EXERCISE INSTRUCTIONS:
Copy word for word every line from the one containing "The image size" through the one containing "table-cell: 乙卯 is", including both of those lines, and leave out the pictures.

INPUT DATA:
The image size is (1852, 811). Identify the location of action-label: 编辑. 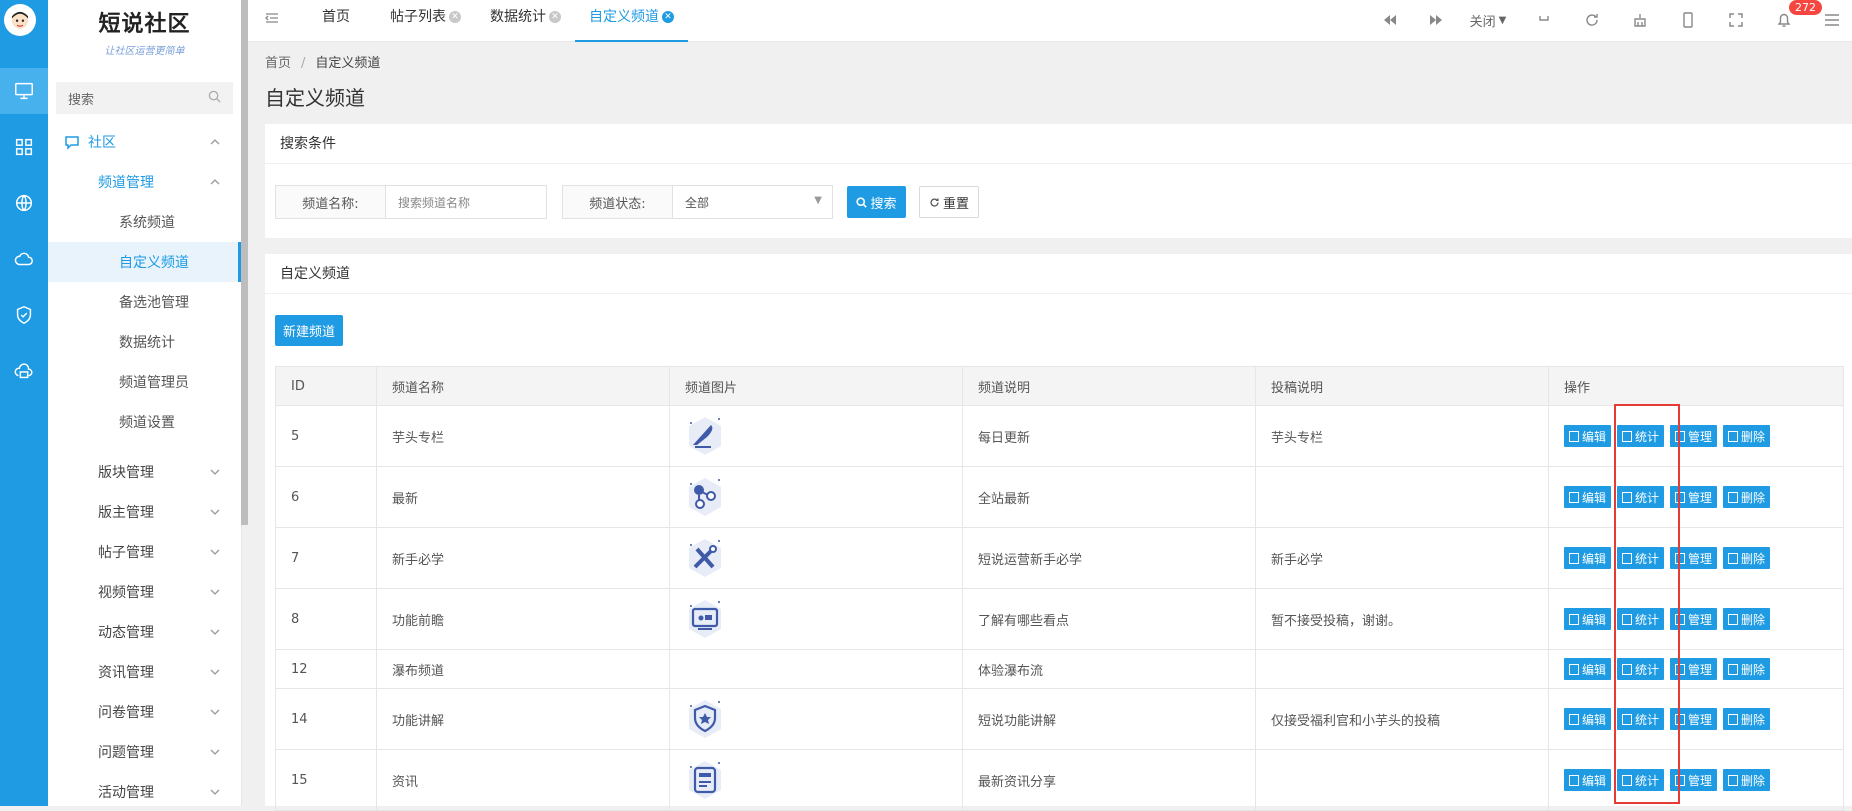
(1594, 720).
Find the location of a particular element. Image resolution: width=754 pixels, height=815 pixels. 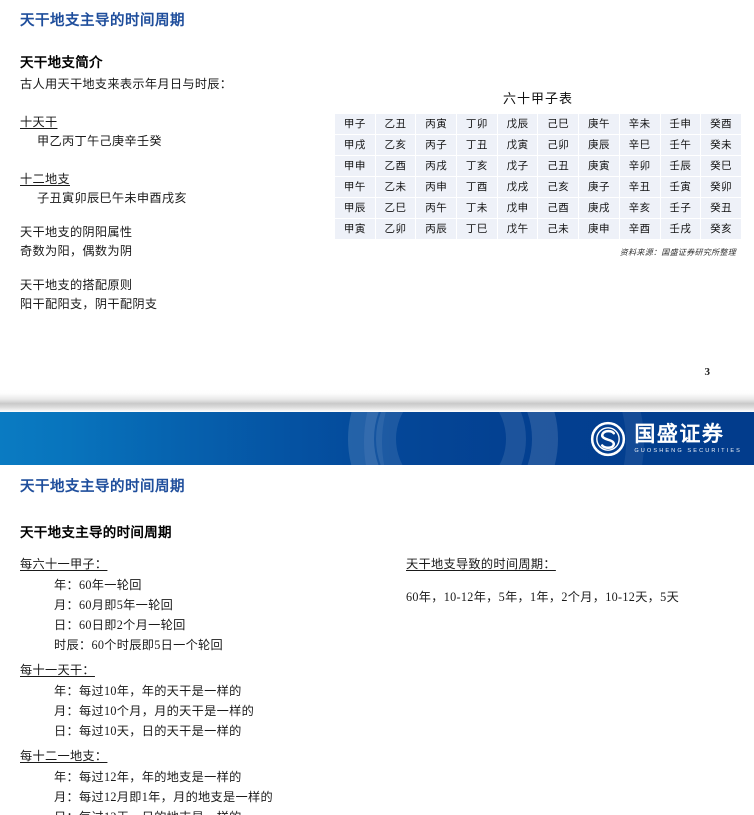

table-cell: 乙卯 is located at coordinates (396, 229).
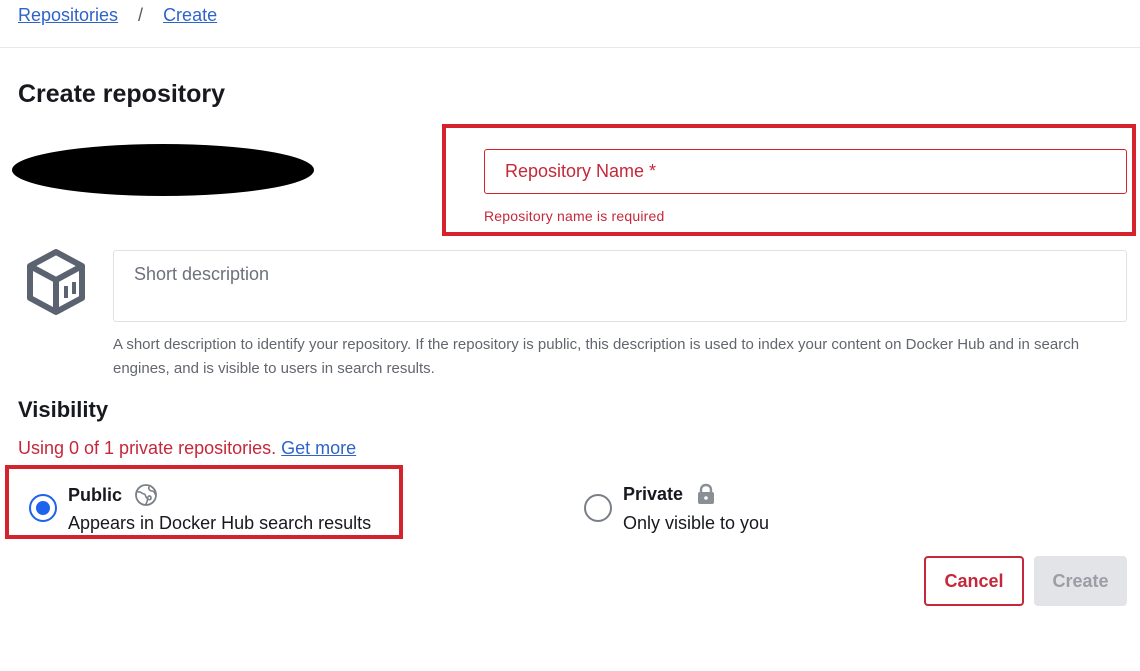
==
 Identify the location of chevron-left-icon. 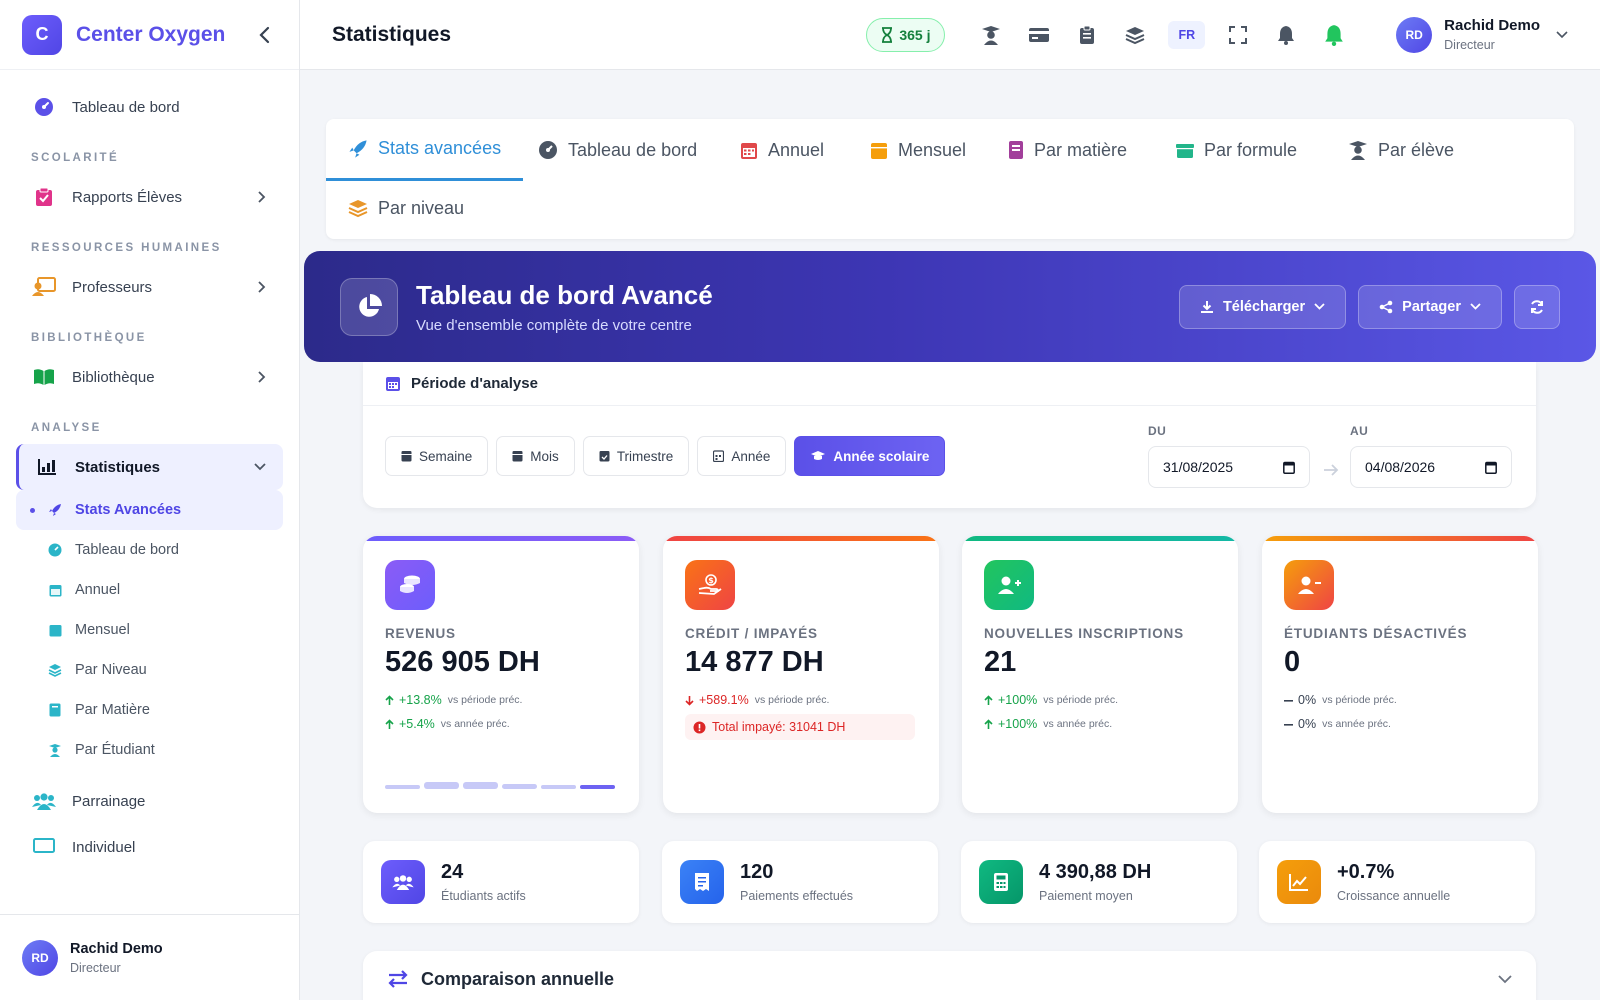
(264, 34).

RESULT OF THIS EXERCISE:
The image size is (1852, 811). Identify the location of action-label: 编辑. 
(1594, 720).
Find the location of a particular element. Image resolution: width=754 pixels, height=815 pixels. 

table-cell: 乙卯 is located at coordinates (396, 229).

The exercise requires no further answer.